#### TASK BRIEF:
Report every line in the items below that contains the word "sidebar", copying each such line in full.
##### EXCERPTED RECORDS
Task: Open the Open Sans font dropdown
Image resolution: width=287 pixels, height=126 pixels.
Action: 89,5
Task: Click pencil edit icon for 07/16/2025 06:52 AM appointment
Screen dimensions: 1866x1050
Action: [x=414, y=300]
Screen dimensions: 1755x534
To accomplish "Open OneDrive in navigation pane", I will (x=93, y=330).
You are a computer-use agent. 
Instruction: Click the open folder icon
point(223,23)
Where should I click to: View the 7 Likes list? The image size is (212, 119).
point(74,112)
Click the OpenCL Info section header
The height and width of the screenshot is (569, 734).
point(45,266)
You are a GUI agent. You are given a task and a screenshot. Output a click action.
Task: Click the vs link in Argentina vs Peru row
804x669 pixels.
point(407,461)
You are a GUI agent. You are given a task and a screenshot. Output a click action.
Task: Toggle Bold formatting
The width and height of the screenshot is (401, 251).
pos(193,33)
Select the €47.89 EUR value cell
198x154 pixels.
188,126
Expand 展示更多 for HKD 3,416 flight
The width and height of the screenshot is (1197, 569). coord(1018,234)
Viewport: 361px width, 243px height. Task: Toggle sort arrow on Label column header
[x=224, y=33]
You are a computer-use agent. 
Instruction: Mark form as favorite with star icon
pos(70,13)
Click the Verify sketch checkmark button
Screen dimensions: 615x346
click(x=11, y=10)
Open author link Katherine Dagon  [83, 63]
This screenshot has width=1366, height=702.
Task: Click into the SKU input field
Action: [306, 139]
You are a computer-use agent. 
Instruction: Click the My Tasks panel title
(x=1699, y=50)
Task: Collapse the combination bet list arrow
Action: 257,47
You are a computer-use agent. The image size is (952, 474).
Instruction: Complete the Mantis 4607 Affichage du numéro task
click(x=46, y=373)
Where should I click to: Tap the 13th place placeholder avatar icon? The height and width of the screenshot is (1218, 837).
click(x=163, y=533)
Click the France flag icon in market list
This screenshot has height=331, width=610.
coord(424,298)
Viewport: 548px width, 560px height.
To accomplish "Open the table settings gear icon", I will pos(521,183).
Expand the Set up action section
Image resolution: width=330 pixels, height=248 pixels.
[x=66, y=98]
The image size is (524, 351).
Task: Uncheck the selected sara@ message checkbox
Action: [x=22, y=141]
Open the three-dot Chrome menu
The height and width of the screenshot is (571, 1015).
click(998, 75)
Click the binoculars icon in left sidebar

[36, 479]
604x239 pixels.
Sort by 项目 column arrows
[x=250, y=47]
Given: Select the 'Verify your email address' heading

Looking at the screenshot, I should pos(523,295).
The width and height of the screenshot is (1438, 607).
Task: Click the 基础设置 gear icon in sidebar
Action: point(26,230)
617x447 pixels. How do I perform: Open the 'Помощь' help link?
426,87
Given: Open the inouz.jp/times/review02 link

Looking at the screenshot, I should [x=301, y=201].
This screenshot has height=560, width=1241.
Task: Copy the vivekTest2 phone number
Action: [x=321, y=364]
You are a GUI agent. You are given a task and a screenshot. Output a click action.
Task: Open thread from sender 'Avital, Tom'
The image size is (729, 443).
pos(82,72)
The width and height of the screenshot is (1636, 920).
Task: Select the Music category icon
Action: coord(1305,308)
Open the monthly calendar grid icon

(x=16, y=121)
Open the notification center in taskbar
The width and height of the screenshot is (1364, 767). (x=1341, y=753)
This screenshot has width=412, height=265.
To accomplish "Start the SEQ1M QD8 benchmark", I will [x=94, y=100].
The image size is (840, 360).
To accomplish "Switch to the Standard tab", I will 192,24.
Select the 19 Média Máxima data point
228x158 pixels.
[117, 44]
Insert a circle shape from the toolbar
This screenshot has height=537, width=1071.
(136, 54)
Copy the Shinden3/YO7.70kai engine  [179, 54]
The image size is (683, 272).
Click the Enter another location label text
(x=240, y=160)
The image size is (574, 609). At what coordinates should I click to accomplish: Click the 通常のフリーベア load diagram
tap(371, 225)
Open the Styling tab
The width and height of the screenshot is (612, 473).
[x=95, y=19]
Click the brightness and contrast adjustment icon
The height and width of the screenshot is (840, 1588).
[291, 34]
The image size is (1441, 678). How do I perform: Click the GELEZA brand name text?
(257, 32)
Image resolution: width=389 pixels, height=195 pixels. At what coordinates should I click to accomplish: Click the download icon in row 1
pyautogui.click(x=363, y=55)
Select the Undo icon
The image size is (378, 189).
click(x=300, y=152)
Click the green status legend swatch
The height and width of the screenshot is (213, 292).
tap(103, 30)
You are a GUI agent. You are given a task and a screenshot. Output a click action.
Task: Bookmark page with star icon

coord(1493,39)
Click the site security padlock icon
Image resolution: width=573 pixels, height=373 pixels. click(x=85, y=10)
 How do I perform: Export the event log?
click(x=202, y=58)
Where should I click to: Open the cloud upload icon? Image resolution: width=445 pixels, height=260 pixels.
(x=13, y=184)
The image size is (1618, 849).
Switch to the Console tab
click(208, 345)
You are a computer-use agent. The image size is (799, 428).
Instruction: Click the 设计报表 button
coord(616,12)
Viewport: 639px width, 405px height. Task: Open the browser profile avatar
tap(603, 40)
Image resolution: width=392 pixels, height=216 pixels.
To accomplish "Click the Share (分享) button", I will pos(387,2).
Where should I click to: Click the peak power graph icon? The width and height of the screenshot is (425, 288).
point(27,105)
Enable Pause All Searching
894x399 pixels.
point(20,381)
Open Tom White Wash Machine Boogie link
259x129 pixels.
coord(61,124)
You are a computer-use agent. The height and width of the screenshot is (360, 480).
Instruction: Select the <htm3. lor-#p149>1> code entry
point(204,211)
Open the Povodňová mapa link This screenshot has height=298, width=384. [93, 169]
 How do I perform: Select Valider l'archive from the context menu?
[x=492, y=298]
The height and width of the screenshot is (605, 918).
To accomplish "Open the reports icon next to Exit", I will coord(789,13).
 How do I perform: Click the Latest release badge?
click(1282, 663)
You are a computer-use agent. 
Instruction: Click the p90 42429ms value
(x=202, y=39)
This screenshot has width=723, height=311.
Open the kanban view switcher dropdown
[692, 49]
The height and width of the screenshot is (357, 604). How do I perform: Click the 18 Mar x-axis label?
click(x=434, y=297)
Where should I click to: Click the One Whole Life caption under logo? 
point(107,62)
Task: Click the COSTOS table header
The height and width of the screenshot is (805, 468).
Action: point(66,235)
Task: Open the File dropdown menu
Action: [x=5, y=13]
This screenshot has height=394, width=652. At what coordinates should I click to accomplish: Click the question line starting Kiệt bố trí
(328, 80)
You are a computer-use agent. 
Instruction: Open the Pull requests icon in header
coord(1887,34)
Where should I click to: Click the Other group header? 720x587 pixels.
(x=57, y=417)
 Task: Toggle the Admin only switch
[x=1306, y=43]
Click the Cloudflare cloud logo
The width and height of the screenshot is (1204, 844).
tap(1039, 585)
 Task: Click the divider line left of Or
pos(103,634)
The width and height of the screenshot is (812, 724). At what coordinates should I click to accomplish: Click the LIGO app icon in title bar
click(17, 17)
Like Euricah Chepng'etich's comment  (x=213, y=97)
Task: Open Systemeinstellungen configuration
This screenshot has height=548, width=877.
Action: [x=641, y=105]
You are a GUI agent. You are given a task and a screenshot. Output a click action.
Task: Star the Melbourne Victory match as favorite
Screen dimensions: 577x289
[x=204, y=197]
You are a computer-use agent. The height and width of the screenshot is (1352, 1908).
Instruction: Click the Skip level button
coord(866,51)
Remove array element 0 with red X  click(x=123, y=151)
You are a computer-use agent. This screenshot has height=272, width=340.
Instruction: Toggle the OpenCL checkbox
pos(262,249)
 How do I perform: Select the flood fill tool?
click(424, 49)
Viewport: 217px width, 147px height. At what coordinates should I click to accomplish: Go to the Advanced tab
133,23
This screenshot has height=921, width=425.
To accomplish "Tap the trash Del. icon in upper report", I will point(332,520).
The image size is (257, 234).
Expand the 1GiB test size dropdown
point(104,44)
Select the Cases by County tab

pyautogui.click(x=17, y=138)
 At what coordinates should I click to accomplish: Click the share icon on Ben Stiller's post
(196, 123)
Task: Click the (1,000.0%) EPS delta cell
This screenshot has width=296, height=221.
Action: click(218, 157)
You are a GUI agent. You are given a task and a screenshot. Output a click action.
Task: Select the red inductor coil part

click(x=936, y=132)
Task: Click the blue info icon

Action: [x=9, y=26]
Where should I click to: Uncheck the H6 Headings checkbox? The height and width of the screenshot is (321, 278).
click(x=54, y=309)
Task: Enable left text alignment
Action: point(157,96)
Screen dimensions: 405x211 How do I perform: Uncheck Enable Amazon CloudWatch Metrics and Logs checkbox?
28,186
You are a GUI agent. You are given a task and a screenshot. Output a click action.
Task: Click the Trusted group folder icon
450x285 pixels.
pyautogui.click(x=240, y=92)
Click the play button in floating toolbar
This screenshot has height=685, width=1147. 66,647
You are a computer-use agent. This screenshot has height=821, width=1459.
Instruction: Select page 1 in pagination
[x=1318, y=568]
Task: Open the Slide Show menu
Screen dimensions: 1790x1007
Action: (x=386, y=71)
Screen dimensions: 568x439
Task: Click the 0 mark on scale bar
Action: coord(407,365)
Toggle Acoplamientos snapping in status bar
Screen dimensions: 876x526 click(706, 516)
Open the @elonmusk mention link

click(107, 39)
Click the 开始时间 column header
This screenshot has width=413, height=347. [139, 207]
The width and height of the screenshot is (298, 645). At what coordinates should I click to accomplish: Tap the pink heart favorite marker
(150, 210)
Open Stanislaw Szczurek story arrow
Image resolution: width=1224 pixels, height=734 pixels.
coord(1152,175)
##########
#### TASK ANSWER:
Click the binoculars icon in left sidebar
Task: Click the 基础设置 gear icon in sidebar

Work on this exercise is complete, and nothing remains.